Microstructural and fatigue characterization of 316L stainless steel subjected to flow drilling and tapping: comparison with machined threads

Despite extensive research on the plastic deformation of materials to enhance their fatigue resistance, the influence of the flow tapping process on the fatigue resistance of drilled and tapped bars remains poorly understood. Herein, the fatigue performance of flow-drilled (friction-drilled) and flow-tapped 316L stainless steel bars was experimentally analyzed and compared with that of conventional material-shearing-based drilling and tapping operations. The effect of flow processes on the material properties was evaluated via microhardness tests and microstructural analyses. The results indicated that the hardness near the holes produced via flow forming was 62 % higher than that of the base metal. Moreover, grain refinement and plastic deformation were observed beneath the thread surfaces.

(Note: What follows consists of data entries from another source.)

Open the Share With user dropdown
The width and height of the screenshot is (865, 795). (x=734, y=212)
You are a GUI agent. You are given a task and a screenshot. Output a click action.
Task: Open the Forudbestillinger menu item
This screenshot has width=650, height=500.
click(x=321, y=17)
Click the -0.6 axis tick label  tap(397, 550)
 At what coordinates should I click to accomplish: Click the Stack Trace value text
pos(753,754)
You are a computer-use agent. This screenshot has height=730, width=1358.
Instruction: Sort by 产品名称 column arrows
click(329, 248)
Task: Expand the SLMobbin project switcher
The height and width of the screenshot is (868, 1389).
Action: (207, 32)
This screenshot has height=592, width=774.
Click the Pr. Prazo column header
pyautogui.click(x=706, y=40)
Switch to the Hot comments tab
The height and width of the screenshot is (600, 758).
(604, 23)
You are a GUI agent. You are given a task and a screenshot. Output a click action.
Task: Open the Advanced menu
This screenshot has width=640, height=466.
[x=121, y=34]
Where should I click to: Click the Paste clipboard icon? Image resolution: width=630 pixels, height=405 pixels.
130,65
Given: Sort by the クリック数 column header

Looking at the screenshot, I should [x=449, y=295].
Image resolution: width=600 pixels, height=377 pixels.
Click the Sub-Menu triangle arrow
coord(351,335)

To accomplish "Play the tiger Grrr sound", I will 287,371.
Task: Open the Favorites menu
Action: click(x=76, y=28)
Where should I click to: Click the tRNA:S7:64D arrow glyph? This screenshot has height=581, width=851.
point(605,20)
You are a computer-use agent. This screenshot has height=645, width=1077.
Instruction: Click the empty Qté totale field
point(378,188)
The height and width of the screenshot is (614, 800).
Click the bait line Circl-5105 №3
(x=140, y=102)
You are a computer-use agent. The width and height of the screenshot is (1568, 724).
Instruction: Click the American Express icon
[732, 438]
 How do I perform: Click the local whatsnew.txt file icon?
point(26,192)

Metallographic observations revealed the occurrence of craters and folds at the crest of the flow-formed threads. Following the ASTM F382-17 standard, four-point bending fatigue tests were performed at three stress amplitudes with a stress ratio of 0.1. No noteworthy differences were observed when the maximum bending moments applied were at 75 % and 60 % of the bending moment at yield. However, when the maximum bending moment applied was limited to 50 % of the bending moment at yield, the average fatigue life of the specimens with machined threads was longer than that of their flow-formed counterparts. Fractographic observations were used to identify the crack initiation regions and elucidate the underlying fracture mechanisms. For both types of specimens, failure originated at the crest of the first thread, beneath the surface of the maximum tensile stress. The flow-processed specimens exhibited secondary cracks at the root of the threads, where grain refinement also occurred. This study provides robust empirical evidence that using flow-forming processes to thread 316L stainless steel does not systematically improve the fatigue resistance of the material surrounding the holes. Furthermore, by optimizing the flow process and eliminating discontinuities, the threading process proposed herein could help improve the fatigue resistance of orthopedic implants.